Paul Vriens wrote: [...]
That will leave us (for a unknown period) with a non-working winetest.
The patch is available already. I attached it to this email so it's easy to find, credits go to Filip Navara. So winetest surely cannot remain broken for a long time.
And as Paul Millar stated that will be the case numerous times. So maybe we should use the patch and as soon as MingW is fixed put the calls to the names back? For now calling ordinals doesn't seem that bad as the compiled versions (as you've stated) will do the same.
I thought that the main purpose of conformance tests was to check the behavior on windows. If a windows program calls (somehow directly) SHSimpleIDListFromPath and friends, it will fail.
This just won't happen.
The fact that the compiler 'translates' the call into a ordinal shouldn't matter then for conformance testing.

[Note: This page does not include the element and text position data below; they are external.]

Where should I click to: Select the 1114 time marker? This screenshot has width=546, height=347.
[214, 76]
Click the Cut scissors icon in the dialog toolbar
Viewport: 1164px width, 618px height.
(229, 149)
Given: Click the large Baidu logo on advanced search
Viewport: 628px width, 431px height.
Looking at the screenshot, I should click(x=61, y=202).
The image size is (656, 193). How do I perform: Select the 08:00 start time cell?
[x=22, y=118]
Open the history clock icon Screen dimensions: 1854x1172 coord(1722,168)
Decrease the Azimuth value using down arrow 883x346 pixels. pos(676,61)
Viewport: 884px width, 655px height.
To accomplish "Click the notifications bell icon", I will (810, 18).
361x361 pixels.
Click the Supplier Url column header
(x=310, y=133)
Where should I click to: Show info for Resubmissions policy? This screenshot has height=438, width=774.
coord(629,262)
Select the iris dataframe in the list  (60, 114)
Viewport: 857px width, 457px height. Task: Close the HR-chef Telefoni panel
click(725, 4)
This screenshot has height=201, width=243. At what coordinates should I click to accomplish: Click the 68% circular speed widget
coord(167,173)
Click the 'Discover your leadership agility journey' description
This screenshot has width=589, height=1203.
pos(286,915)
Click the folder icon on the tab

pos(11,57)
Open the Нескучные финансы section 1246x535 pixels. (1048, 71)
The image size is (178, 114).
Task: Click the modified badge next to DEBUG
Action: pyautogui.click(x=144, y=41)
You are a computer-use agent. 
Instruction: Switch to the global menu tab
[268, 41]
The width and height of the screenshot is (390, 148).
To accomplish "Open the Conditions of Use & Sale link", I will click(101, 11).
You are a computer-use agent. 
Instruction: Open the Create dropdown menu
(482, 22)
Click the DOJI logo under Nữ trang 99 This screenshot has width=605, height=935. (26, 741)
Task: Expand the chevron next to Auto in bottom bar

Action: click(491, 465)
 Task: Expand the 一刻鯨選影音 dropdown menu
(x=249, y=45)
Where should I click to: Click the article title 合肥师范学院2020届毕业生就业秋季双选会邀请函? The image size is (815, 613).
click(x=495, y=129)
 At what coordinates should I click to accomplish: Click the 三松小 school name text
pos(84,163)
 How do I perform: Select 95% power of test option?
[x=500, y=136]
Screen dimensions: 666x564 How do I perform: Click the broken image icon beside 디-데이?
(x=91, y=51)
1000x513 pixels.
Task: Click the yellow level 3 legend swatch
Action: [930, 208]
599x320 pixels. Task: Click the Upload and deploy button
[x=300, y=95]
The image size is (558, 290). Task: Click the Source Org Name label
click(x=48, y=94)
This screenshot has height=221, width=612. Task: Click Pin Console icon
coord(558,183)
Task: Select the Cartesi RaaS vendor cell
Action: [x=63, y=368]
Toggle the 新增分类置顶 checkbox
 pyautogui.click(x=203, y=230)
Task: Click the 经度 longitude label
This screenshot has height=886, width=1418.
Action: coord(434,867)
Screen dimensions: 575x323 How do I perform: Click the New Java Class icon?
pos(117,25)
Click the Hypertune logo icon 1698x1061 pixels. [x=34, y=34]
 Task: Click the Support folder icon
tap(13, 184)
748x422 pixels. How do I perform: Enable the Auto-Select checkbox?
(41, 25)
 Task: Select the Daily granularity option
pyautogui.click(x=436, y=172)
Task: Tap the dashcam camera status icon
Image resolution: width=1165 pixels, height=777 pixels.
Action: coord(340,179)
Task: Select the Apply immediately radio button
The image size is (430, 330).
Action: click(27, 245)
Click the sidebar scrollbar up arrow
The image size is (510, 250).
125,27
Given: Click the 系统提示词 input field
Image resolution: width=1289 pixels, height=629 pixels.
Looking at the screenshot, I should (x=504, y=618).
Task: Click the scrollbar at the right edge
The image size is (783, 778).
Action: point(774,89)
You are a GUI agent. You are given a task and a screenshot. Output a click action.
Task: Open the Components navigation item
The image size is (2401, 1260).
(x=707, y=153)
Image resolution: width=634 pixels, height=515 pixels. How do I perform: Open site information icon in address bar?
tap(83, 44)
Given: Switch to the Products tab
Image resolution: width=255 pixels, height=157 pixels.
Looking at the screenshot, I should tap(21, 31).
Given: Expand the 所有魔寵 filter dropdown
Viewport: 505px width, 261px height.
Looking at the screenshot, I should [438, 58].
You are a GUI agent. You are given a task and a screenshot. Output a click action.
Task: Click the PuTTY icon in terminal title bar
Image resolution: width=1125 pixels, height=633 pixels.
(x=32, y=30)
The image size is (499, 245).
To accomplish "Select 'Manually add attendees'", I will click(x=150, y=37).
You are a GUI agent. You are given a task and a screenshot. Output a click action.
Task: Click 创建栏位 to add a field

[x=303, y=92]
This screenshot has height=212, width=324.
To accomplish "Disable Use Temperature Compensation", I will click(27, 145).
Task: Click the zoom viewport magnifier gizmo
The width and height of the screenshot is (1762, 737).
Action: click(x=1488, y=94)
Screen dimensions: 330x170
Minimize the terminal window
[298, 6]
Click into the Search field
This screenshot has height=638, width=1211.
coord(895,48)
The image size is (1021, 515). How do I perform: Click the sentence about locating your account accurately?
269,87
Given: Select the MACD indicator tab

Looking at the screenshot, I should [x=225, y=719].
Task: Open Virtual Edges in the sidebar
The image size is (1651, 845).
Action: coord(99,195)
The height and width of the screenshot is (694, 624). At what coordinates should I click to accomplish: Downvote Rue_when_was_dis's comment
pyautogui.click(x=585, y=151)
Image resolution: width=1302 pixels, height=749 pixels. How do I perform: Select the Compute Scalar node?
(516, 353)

It does. If a Windows application contains the following code:
pidl=SHILCreateFromPath(pathW, &pidl, NULL);
That program with compile, link and run just fine with Visual C++ on Windows. If you take those sources and try to compile them with WineLib then they should compile just fine too. In particular, if it fails du to the above line then it means there is a bug in Winelib and we want to know about that.
As it stands the shelllink conformance test makes sure that we handle this correctly. If we modify it to use GetProcAddress() we lose this check.
Modifying the test one way and back would be a lot of work especially when it is much simpler to just use the attached patch. Also it supposes that someone actually restores the test to its current state... who? when? Finally it's just not the Wine way.